*** Tekst źródłowy

Będąc kierownikiem Wydziału Kultury Prezydium Powiatowej Rady Narodowej w Mogilnie w latach 1959-1969 wielokrotnie przebywałem w Bydgoszczy. I choć moje bezpośrednie spotkania z Andrzejem Szwalbe nie były zbyt częste, każde utrwalało przekonanie o jego znaczących dokonaniach. Tak był też postrzegany poza granicami województwa bydgoskiego. Mój bliższy i artystycznie doniosły kontakt z Andrzejem Szwalbe stał się możliwy dzięki nieoczekiwanemu wydarzeniu w lipcu 1963 r.
Artysta zza żelaznej kurtyny w Mogilnie
Kilkuletnia znajomość z Antonim Nowakowskim, cenionym nauczycielem i kierownikiem Szkoły Podstawowej w Popielewie koło Trzemeszna, ukształtowała mój podziw dla jego skrupulatnych poszukiwań dowodów licznych zbrodni hitlerowskich na mieszkańcach powiatu mogileńskiego w czasie II wojny światowej. Jednak mimo wielu spotkań nigdy nie zwierzył mi się, iż jego syn Marian przebywa po drugiej stronie żelaznej kurtyny, a konkretnie w Londynie. Aż tu całkiem niespodziewanie z początkiem lipca 1963 r. Marian Nowakowski, po ponad dwudziestu latach rozstania, przyleciał odwiedzić swojego ojca. Kilka dni później Antoni Nowakowski serdecznie zaprosił mnie na towarzyskie spotkanie w mogileńskiej kawiarni. Po wejściu do niej dostrzegłem w jego towarzystwie eleganckiego, nieznanego mi wcześniej mężczyznę. Po chwili dowiedziałem się, że to jego syn Marian, solista królewskiej Opery Covent Garden w Londynie.

******
*** Materiał

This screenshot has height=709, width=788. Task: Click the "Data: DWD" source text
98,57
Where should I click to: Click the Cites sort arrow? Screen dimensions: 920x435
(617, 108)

******

# Zadania do wykonania
1 > Przytocz dosłownie fragment wspomnienia z Mogilna, który rozpoczyna się od słów zawierających „Będąc kierownikiem Wydziału”, a kończy na „lipcu 1963 r.”.
2 > Kim był Marian Nowakowski według wspomnienia z Mogilna?
3 > Kontynuuj wspomnienie z Mogilna, zaczynając po jego ostatnim zdaniu.
Materiał nie ma żadnego związku ze wspomnieniem z Mogilna.

# Oczekiwane odpowiedzi
1 >
Będąc kierownikiem Wydziału Kultury Prezydium Powiatowej Rady Narodowej w Mogilnie w latach 1959-1969 wielokrotnie przebywałem w Bydgoszczy. I choć moje bezpośrednie spotkania z Andrzejem Szwalbe nie były zbyt częste, każde utrwalało przekonanie o jego znaczących dokonaniach. Tak był też postrzegany poza granicami województwa bydgoskiego. Mój bliższy i artystycznie doniosły kontakt z Andrzejem Szwalbe stał się możliwy dzięki nieoczekiwanemu wydarzeniu w lipcu 1963 r.

2 > Solistą królewskiej Opery Covent Garden w Londynie.

3 >
*
Marian Nowakowski urodził się 3 sierpnia 1912 r. w Westfalii, gdzie przebywali jego rodzice. Po powrocie do kraju i ukończeniu szkół został nauczycielem. Mając 24 lata wstąpił do klasy śpiewu Adama Didura w Konserwatorium Muzycznym we Lwowie. Szybko dostrzeżono jego wspaniały głos basso-profundo i świetne warunki sceniczne. Tuż przed wybuchem wojny Didur miał zostać dyrektorem Opery Warszawskiej, a Nowakowski jednym z jej czołowych solistów. Po mobilizacji porucznik Nowakowski, przedostał się do polskich oddziałów na Węgrzech, później zaś do Francji i Szkocji w pobliżu miasta Dunfermline. Stamtąd trafił do chóru Polskich Sił Zbrojnych na Zachodzie, założonego przez Jerzego Kołaczkowskiego. W Royal Opera House w Covent Garden debiutował w 1947 r. jako Fernando w „Trubadurze”. Tutaj wykreował wiele znakomitych ról, potwierdzających swój talent. W 1956 r. wyjechał do USA i śpiewał w nowojorskiej Madison Square Gardens obok Jana Kiepury. Koncertował również we Włoszech, Niemczech, Hiszpanii, Belgii, Francji i na Karaibach. Przez trzy lata uczył śpiewu w Royal College of Music w Kingston na Jamajce, a w latach 1967 – 1977 był profesorem śpiewu i repertuaru operowego na University of Southern Missisipi w USA. Artysta zmarł 4 kwietnia 2000 r. w Londynie, mając 87 lat.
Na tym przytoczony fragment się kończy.